> [Exercises]:
(A) In the Airflow deployment article, which command gives the base domain?
(B) For each statement, decide whether it agrees with the Airflow deployment article. Answer yes or no, and quote the words that decide it.
(i) The article compares the hosting platforms in detail.
(ii) The service account's API key can be copied only when the account is created.
(iii) The local environment is tested with astro dev init.

> [Provided passage]:
== Segment start ==
Apache Airflow is a popular data orchestration tool used to manage workflows and tasks. However, one of the big questions I continue to come up against is how to deploy production-ready instances of Airflow. Options for hosting Airflow include self-management on a virtual machine, deploying to the cloud-based platform Astronomer, leveraging AWS MWAA, and more.

Of these options, I have found Astronomer to be the best value in terms of ease of use and cost per month, though I will not be diving into platform-specific comparisons in this article.

Astronomer is software/infrastructure as a service platform that enables data teams to focus more on their workflows and pipelines rather than infrastructure and scaling. In this article, I intend to demonstrate how to automate a continuous deployment (CD) pipeline to Astronomer from a local Airflow environment in less than 10 minutes.

Requirements

  1. Astro CLI (docs)
  2. Astronomer account
  3. Docker
  4. Local airflow running via astro
  5. GitHub account and repository for local airflow instance
  6. GitHub actions

The first step is initializing a local airflow instance with the astro CLI. Initialize your airflow project with astro dev init. Then, test your local environment with astro dev start.

Initialize a new Git repository in your project directory (git init) and push to GitHub.

Astronomer

Within your Astronomer account, ensure that there is a current deployment active. Create a new service account within the active deployment. The service account will be the liaison between your Github repo and your deployed instance of Airflow. Be sure to copy the API key when creating the service account, it will be your only opportunity to do so.

Photo by author of Astronomer dashboard and service account

With the astro CLI, login to your astronomer account with astro login or astro auth login. This will prompt you for your email and password, or oauth credentials. Then run astro cluster list to get your base domain (which will be referenced later). For example, gcp0001.us-east4.astronomer.io.
== Segment end ==
> [Collected material]:
== Segment start ==
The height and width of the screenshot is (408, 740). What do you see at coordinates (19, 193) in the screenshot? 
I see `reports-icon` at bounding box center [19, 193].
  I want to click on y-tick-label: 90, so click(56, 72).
== Segment end ==
> [Solutions to the tasks]:
(A) astro cluster list

(B)
(i) No: "though I will not be diving into platform-specific comparisons in this article."
(ii) Yes: "Be sure to copy the API key when creating the service account, it will be your only opportunity to do so."
(iii) No: "Then, test your local environment with astro dev start."